Fernandez's supporters say the jobs were needed to staff new hospitals and schools and show the return of the state after it was slashed by neoliberal policies in the 1990s.
Critics say public sector employment growth has far outpaced gains in the private sector and allege many jobs were created to mask unemployment.
Public sector jobs will make up 29 percent of employment by the end of 2015, compared with 21 percent in 2007, according to the economic consultancy Orlando J. Ferreres & Associates.
Officials in Macri's government say jobs were also handed out as political favors.
"Even in the last few days, they've been hiring permanent staff," said a source in the incoming government familiar with the details.
Rooting out "gnocchis"
Macri, who will have to cut energy and transport subsidies to narrow the budget deficit, has created a modernization ministry tasked with improving public sector productivity.
One task will be to root out "gnocchis," the name given to employees who rarely turn up at work except at the end of the month to receive their paycheck. The nickname stems from the Argentine custom of eating gnocchi, Italian dumplings, on the 29th of each month.
"Anyone who doesn't work shouldn't be in state employment," said Andres Ibarra, the designated modernization minister.
In Concepcion, undaunted by the protests and threats, Sanchez is already seeking out such bureaucratic freeloaders.
"People used to punch in at 8 a.m., then go home, and then come back at 12:30 p.m. to punch out," Sanchez said. "Now we are checking where each person works, what kind of work they do."
The jobless rate in Argentina - defined by the number of people actively looking for a job - fell to 5.9 percent in the third quarter of 2015, its lowest level in nearly three decades.
Streamlining the public sector won't be easy.
Axing tens of thousands of jobs could be politically toxic for a government that many poorer Argentinians already worry will put private sector interests before the needs of workers.
Argentina's mighty trade unions have already threatened protests against any job cuts.
Hugo Godoy, who heads the ATE union representing public sector workers, last week led a rally demanding the incoming government renew 95,000 public contracts that expire this month.
"They will find us standing and ready to fight," Godoy said.
Orlando Ferreres, a private economist who has been broadly critical of Fernandez's economic policies, said Macri may need to take a longer-term approach and wait for investment-led economic growth to take hold.
"If salaries are higher in the private sector, people will move across," he said.
More than 2.5 million Argentinians are employed by regional governments, where growth in public sector jobs has been most explosive, according to the FIEL think-tank.
"We will try to help the provinces to get their payrolls in order. But we will see whether or not they take our advice," the source with the incoming government said.

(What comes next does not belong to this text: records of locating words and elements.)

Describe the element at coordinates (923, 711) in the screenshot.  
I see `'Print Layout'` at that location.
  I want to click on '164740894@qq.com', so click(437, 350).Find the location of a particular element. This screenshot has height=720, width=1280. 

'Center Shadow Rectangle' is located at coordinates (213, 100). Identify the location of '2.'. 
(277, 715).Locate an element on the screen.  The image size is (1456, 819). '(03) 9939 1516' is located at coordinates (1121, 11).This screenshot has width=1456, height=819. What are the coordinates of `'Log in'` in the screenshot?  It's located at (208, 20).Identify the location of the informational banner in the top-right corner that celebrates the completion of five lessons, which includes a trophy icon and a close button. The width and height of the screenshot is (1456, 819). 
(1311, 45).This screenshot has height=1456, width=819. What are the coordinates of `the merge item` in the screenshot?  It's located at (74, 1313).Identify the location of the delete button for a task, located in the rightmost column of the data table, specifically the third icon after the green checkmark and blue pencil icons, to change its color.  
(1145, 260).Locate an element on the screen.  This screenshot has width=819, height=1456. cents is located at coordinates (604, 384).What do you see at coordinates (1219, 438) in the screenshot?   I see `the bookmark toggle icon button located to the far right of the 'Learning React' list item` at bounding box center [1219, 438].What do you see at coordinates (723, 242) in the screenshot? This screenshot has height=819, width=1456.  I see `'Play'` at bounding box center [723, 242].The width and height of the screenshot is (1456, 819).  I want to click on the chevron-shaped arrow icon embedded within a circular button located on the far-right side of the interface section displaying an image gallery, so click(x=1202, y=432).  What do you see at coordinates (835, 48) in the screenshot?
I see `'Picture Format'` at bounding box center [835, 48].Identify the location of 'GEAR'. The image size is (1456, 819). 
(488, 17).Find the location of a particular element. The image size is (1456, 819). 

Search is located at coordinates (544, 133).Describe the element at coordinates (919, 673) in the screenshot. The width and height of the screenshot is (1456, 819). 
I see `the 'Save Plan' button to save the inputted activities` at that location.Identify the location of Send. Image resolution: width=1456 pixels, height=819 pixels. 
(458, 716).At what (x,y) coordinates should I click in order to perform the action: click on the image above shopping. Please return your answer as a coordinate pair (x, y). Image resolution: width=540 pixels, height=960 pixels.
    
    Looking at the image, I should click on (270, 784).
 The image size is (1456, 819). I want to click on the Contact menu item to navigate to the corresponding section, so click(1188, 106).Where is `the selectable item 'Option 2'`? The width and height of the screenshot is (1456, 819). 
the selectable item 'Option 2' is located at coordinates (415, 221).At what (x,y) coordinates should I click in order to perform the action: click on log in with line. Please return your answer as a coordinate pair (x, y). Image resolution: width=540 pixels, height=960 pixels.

Macri may have some leverage. Provincial administrations raise revenue with taxes but rely also on a supplementary budget provided by the federal government. Presidents traditionally use that as a bargaining chip in policy talks with governors.
Even so, Macri will need to kick-start the economy and generate more jobs with competitive salaries.
"Fernandez liked distributing the pie but she didn't focus on making it," said Sanchez, the new mayor of Concepcion.